Poisson came from a modest family. His health, like that of several older siblings who died in childhood, was weak; and his mother had to entrust him to a nurse. His father, formerly a solider, had been discriminated against by the noble officers, and after retiring from military service he purchased a low ranking administrative post. Apparently it was he who first taught Poisson to read and write. The Revolution, which the elder Poisson welcomed with enthusiasm, enabled him to become president of the district of Pithiviers, which post afforded him access to information useful in choosing a career for his son. The latter had been entrusted to an uncle named Lenfant in Fontainebleau in order to learn surgery, but he lacked the prerequisite manual dexterity and showed little interst in the profession. Having failed as an apprentice, he was guided by his father toward those professions to which access had been eased by measures recently adopted by the republican regime. In 1796 he was enrolled at the École Centrale of Fontainebleau, where he soon displayed a great capacity for learning and was fortunate in having a dedicated teacher. He made rapid progress in mathematics and was encouraged to prepare for the competitive entrance examination at the École Polytechnique, to which he was admitted first in his class in 1798.
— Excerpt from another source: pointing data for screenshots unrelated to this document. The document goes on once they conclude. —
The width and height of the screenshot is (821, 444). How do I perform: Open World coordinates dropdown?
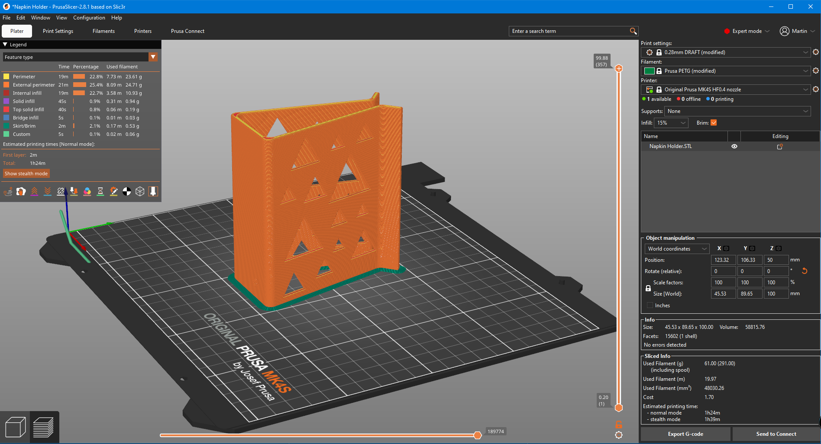(677, 249)
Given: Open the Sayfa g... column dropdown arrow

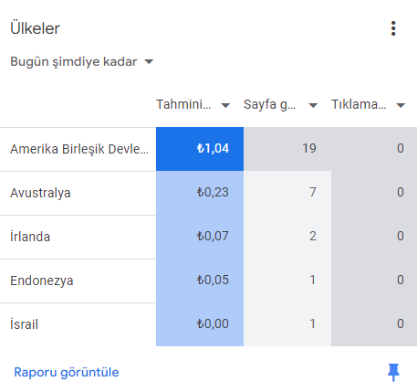Looking at the screenshot, I should coord(313,105).
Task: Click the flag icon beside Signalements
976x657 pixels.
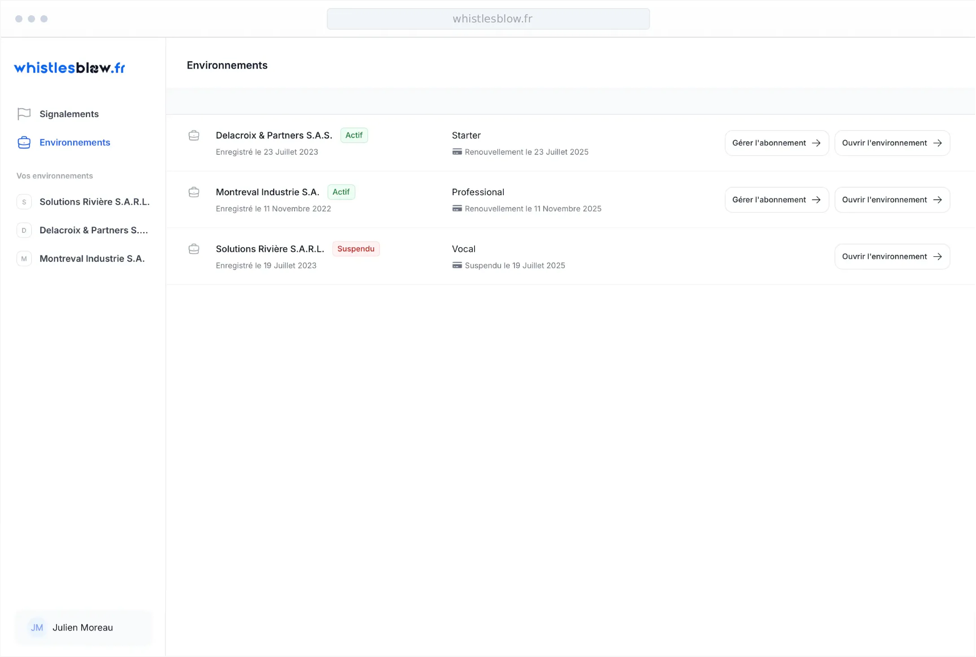Action: tap(24, 114)

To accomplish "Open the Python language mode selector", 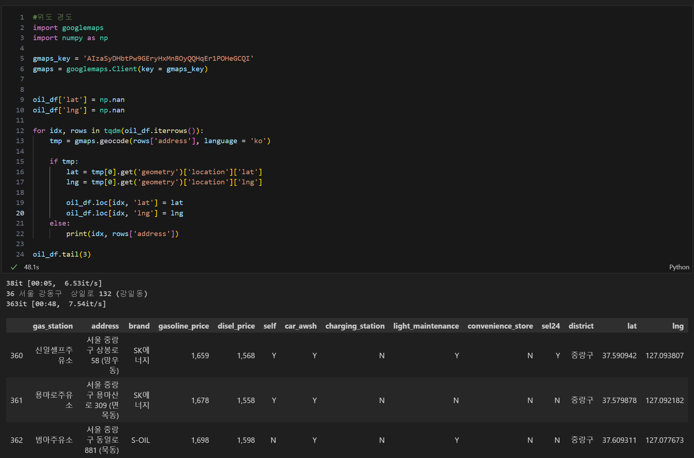I will (x=679, y=267).
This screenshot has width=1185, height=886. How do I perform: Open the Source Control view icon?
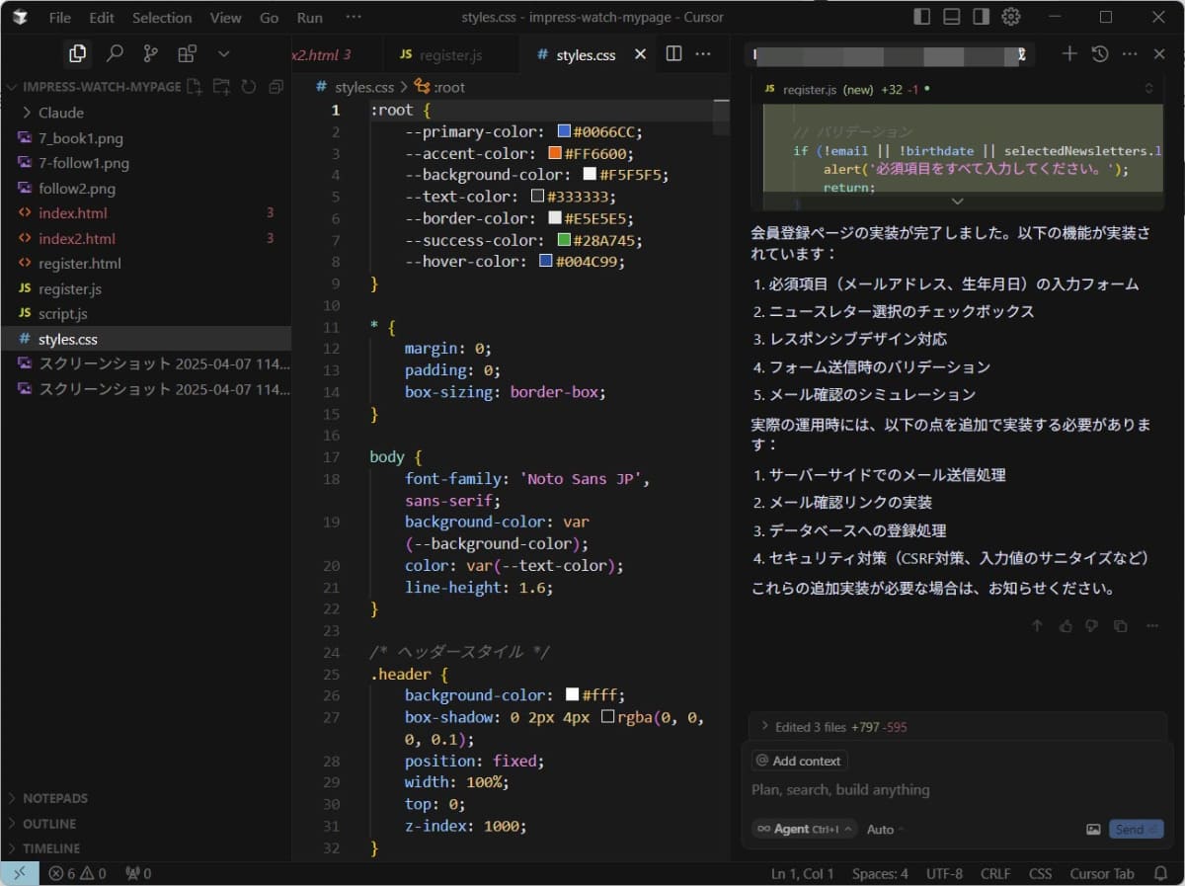click(x=150, y=54)
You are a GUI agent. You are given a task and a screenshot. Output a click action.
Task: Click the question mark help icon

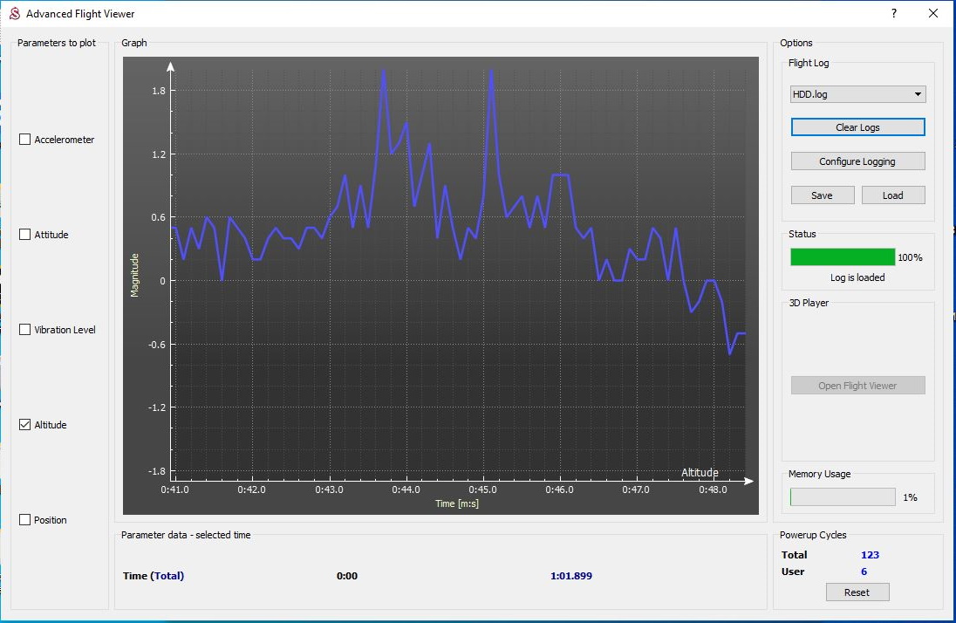[894, 14]
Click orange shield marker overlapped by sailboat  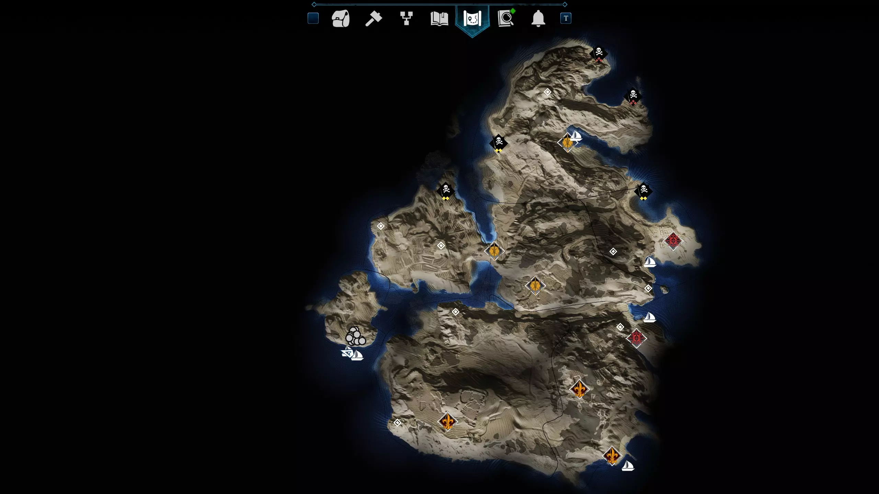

On his arrival; in Paris, fresh from the provinces, Poisson had to adapt himself in several ways to a radically new life for which he had been little prepared. His easy success in his studies left him time to make this adjustment much more quickly than is usual in such cases. Lagrange, who had just begun his courses on analytic functions, found in Poisson an attentive student always capable of contributing pertinent remarks in class; and Laplace was even more impressed by Poisson’s ability to assimilate difficult material. The reputation that Poisson enjoyed among his fellow students is mentioned in an article on him by Arago, whom he preceded by five years at Polytechique This comment is certainly an echo of direct testimony, and there is no reason to doubt Arago’s assertion that during these years Poisson evinced a lively interest in the theater and in other aspects of cultural life. An openness to every new experience and a passion for learning allowed him to circumvent the difficulties that he might otherwise have encountered on account of his limited early education. However, his teachers were apparently unable to correct his innate clumsiness, for he could never learn to draft acceptable diagrams, This deficiency prevented him from advancing in descriptive geometry, which subject Monge had made a central element of the new school’s curriculum and which contributed greatly to its reputation. On the other hand, Poisson possessed undoubted ability in mathematical analysis and displayed this gift in 1799–1800 in a paper on the theory of equations and on Bezout’s theorem. At a time when it was difficult to recruit suitably qualified teaching personnel, this asset was sufficient to gain him nomination as repétitéur at Polytechnique immediately after his graduation in 1800
Poisson owed this appointment principally to the backing of Laplace, who unwaveringly supported him throughtout a career qualified as “easy” by Victor Cousin. The main reason that “easy” is the right word was that Poisson was enabled to stay in Paris in the milieu of Polytechnique, He was named deputy professor in 1802 and four years later replaced Fourier as titular professor. Thereupon, Poisson had to wait only a short time to obtain supplementary posts outside the school. In 1808 he was appointed astronomer at the Bureau des Longitudes and in, 1809 professor of mechanics at the Faculty of Sciences. It would appear that he never disdained worldly connections or the advantages to be gained through the salons but it would be completely unjust to assume that he systematically cultivated these means of social advancement. As a participant in the Société Philomathique from 1803 and later in the Société d’ Arcueil, he had no intellectual reservations about the idealism that animated Polytechnique; and if his friendships were useful, he did not cultivate them out of self-serving motives.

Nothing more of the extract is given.